Since these patients manifest perceptual instabilities within less than two minutes of rather intense sensory
stimulation as the present study indicates, it would be reasonable to expect that they would also experience
changing perceptions over much longer periods of time, especially in stimulating and stressful environments.
Consequently, it should not be surprising that when they take the HOD, they will admit to many changing
experiences described by the Test, and thus have relatively high scores. A quick reading of the HOD will reveal
that most of the statements deal with changing visual experiences, changes in hearing, touch, taste, etc., and
include words such as "sometimes, often, now and then, much more, at times, before, lately", which describe
changing states.
By way of contrast, analysis of variance of the HHPO patients and normal group shows that they do not differ
in the rate of change of the VFA as a function of test-time (similar cerebral augmenting - reducing range). That
is, as sensory input is intensified, these patients maintain the same degree of perceptual stability as the normal
group.
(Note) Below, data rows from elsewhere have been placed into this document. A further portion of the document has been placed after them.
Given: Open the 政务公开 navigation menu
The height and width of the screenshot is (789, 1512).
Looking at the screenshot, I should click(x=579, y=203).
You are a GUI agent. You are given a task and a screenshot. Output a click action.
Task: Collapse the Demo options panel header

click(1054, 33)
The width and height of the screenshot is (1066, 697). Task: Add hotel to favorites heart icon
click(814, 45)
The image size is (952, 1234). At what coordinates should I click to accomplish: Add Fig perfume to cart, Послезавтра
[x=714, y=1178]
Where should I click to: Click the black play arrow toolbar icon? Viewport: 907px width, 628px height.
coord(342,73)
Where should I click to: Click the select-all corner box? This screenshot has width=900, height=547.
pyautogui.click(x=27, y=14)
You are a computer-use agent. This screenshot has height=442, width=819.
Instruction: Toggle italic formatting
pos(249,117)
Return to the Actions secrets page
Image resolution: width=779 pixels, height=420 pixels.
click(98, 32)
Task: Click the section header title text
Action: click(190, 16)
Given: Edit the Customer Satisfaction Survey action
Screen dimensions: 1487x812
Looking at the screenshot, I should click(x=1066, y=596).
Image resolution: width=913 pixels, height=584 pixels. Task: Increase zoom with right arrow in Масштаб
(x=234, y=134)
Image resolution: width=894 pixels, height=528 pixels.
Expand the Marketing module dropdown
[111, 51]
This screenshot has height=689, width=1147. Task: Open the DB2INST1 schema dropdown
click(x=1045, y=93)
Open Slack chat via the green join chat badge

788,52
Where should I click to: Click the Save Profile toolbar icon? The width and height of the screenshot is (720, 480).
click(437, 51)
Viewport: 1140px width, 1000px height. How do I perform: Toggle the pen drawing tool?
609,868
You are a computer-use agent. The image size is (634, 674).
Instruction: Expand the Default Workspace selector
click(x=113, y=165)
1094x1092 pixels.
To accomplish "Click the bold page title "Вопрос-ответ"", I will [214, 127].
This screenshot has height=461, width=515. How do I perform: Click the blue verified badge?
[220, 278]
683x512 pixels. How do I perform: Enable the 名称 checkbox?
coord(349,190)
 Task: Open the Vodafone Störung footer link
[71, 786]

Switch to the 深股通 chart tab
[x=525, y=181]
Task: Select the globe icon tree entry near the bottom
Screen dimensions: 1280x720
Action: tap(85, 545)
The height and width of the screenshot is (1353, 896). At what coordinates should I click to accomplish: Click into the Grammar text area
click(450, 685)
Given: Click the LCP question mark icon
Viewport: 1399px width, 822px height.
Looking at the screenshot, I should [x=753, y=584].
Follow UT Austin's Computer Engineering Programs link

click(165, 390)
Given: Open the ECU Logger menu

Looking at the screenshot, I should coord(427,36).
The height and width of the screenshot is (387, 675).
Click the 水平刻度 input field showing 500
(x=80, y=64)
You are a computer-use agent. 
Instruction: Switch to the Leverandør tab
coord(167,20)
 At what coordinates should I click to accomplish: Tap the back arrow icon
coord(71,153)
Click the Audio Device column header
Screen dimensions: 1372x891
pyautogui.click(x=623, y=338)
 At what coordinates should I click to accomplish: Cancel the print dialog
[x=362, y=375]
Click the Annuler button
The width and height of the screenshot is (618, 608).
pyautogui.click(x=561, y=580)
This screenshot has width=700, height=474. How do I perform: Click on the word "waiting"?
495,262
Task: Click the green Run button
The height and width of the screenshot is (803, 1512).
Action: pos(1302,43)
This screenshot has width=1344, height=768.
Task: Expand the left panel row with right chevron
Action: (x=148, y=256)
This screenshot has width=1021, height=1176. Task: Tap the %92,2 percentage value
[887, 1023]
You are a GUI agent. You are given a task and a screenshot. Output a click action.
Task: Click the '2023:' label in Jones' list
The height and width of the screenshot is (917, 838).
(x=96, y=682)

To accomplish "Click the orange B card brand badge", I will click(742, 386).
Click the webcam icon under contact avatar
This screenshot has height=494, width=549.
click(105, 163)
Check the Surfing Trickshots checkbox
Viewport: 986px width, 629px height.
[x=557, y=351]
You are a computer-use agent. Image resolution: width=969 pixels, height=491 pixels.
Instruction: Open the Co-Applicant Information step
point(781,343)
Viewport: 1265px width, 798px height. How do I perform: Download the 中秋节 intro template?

When Dr. Osmond (personal communication) first saw the three VFA curves in Figure 1, his immediate
response was that, in one sense, substances associated with HHPO may actually be beneficial in that they
appear to combat perceptual instability. These data suggest that when an HHPO patient is bombarded with
sensory input, his/her chemical state produces neurological reducing, and thus narrows the range of
augmenting - reducing, thereby stabilizing the patient's perceptual world.
Dr. Osmond's observation becomes more significant when one considers that substances associated with
HHPO may be CNS depressants. According to Dr. Irvine (personal communication), based upon the known
CNS depressant effects of kryptopyrrole, HHPO may be classified as a CNS depressant. The effect sof CNS
depressants on both figural aftereffect phenomena and cerebral evoked potentials have shown a tendency
toward reducing (Barnes, 1976). Thus, if the substances associated with HHPO have a depressant effect on the
CNS, then they would be expected to produce the differences in the VFRA found between HHPO and HHPO-
free patients in the present study, namely, a tendency toward neurological reducing in HHPO patients, thereby
narrowing the augmenting - reducing range, and thus stabilizing their perceptual experiences.